START Records for this task

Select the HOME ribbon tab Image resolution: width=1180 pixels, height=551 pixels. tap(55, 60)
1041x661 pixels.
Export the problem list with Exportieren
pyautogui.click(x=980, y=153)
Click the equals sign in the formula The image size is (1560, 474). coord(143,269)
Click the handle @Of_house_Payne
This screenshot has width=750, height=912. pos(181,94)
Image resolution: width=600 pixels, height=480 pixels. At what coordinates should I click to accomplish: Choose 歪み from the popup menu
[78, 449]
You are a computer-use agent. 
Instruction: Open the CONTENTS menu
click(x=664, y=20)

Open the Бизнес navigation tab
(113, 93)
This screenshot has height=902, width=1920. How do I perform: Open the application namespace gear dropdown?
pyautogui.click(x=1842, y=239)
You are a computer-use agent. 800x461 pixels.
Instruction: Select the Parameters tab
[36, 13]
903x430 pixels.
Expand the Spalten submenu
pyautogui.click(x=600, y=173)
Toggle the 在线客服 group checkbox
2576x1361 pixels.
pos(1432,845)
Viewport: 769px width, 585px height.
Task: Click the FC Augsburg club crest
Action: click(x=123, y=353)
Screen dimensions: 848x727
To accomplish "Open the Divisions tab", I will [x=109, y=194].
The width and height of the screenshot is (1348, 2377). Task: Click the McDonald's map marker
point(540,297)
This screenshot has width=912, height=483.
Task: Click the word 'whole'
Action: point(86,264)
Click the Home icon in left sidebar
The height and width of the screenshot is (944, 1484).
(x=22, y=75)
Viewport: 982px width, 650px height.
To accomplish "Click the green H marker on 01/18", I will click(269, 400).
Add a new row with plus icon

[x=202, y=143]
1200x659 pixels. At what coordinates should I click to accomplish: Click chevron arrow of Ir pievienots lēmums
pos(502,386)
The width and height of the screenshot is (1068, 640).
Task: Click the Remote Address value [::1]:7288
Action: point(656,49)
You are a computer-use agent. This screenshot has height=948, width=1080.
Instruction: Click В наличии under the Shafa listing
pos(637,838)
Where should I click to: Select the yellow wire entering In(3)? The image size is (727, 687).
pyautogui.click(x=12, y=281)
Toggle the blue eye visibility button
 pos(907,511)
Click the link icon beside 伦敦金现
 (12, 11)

END Records for this task

_Instructions for the task_
Write out every line of the material exactly as it appears.

_Reply to the task_
Select the HOME ribbon tab Image resolution: width=1180 pixels, height=551 pixels. tap(55, 60)
1041x661 pixels.
Export the problem list with Exportieren
pyautogui.click(x=980, y=153)
Click the equals sign in the formula The image size is (1560, 474). coord(143,269)
Click the handle @Of_house_Payne
This screenshot has width=750, height=912. pos(181,94)
Image resolution: width=600 pixels, height=480 pixels. At what coordinates should I click to accomplish: Choose 歪み from the popup menu
[78, 449]
You are a computer-use agent. 
Instruction: Open the CONTENTS menu
click(x=664, y=20)

Open the Бизнес navigation tab
(113, 93)
This screenshot has height=902, width=1920. How do I perform: Open the application namespace gear dropdown?
pyautogui.click(x=1842, y=239)
You are a computer-use agent. 800x461 pixels.
Instruction: Select the Parameters tab
[36, 13]
903x430 pixels.
Expand the Spalten submenu
pyautogui.click(x=600, y=173)
Toggle the 在线客服 group checkbox
2576x1361 pixels.
pos(1432,845)
Viewport: 769px width, 585px height.
Task: Click the FC Augsburg club crest
Action: click(x=123, y=353)
Screen dimensions: 848x727
To accomplish "Open the Divisions tab", I will [x=109, y=194].
The width and height of the screenshot is (1348, 2377). Task: Click the McDonald's map marker
point(540,297)
This screenshot has width=912, height=483.
Task: Click the word 'whole'
Action: point(86,264)
Click the Home icon in left sidebar
The height and width of the screenshot is (944, 1484).
(x=22, y=75)
Viewport: 982px width, 650px height.
To accomplish "Click the green H marker on 01/18", I will click(269, 400).
Add a new row with plus icon

[x=202, y=143]
1200x659 pixels. At what coordinates should I click to accomplish: Click chevron arrow of Ir pievienots lēmums
pos(502,386)
The width and height of the screenshot is (1068, 640).
Task: Click the Remote Address value [::1]:7288
Action: point(656,49)
You are a computer-use agent. This screenshot has height=948, width=1080.
Instruction: Click В наличии under the Shafa listing
pos(637,838)
Where should I click to: Select the yellow wire entering In(3)? The image size is (727, 687).
pyautogui.click(x=12, y=281)
Toggle the blue eye visibility button
 pos(907,511)
Click the link icon beside 伦敦金现
 (12, 11)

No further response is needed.